Question about testing on AdaIN #16

Closed tinkez closed 3 years ago

tinkez commented 3 years ago

Hello! Thank you so much for this repo! Really a great work! I just have two question that, 1) in your experiments, when you train a small encoder (SE) to replace the VGG-19 for the AdaIN task as mentioned in the paper, whether the 5 stage training for WCT in this repo is necessary for it since the original AdaIN stylized operation only did on relu4_1 features ? I mean is it correct that one can just write one Class nn.Module as the SE instead of 5 Class nn.Moudule you write in this repo, then replace the BE with SE, but all the original losses remain the same (Eq.2), plus one more loss (Eq.5) (which is the linear embedding loss to guide the intermediate layers of the SE), then train it ? 2) if just use SE+BD as mentioned in the paper on discussions, is it correct that the file model_kd2sd.py leaves unnecessary?
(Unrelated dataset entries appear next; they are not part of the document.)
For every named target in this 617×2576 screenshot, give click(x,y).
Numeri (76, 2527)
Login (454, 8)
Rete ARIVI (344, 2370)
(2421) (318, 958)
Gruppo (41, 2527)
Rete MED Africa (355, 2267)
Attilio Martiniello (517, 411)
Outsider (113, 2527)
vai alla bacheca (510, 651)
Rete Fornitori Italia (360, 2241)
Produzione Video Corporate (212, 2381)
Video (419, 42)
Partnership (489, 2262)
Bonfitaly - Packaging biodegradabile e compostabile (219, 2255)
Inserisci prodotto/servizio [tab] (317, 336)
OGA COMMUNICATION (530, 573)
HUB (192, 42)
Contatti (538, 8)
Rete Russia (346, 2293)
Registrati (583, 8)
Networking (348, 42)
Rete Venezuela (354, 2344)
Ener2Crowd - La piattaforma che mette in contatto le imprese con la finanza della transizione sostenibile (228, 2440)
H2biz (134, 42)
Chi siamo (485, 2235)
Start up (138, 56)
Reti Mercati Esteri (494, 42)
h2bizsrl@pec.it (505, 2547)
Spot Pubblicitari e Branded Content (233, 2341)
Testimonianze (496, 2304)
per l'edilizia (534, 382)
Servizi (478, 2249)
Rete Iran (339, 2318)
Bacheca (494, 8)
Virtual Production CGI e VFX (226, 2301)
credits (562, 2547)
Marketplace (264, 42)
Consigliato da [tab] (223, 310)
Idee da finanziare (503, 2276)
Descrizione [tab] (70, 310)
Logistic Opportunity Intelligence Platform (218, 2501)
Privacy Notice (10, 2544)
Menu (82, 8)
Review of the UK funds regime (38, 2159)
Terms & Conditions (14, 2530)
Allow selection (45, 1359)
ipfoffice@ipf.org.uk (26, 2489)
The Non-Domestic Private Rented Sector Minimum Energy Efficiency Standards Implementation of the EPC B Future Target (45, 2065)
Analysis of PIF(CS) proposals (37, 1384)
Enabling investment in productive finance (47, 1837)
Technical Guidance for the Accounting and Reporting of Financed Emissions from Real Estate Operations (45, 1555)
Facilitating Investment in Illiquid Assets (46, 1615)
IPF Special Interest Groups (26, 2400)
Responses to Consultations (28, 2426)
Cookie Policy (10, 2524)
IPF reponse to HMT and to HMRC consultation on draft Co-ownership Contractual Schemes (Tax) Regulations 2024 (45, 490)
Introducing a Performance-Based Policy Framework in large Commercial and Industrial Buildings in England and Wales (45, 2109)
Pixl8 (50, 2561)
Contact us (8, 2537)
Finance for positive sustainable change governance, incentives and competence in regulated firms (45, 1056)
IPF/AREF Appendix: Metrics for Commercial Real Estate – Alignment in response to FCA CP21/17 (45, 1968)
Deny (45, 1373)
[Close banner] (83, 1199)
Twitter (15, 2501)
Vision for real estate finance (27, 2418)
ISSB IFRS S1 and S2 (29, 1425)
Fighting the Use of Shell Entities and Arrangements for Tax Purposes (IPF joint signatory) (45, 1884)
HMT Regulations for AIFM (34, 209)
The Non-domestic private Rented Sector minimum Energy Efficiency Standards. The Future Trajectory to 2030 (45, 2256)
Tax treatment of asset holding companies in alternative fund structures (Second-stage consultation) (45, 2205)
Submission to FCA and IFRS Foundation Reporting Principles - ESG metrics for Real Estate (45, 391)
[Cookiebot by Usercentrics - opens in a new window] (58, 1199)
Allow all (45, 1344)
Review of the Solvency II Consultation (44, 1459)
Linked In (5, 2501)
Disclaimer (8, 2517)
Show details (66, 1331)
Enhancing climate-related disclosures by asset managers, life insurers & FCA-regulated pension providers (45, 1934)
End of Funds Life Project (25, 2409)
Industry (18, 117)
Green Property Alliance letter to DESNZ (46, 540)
MingSun-Tse commented 3 years ago

Hi @ypaTinke , thanks for your interest!

  1. Your understanding is correct. We only use relu4_1 for AdaIN, no need to train the 5 stages as done for WCT.
  2. Yes. model_kd2sd.py is actually not used at all in our method. We evaluated kd2sd (i.e., applying the proposed kd to the small decoder training) because many asked us why not applying the proposed method to the decoder training. Based on our results, it does not help the small decoder training (results get worse actually, plausible reasons explained in the paper Sec.5).
tinkez commented 3 years ago

Thanks for your quick reply. It cleared up my confusions. Happy new year!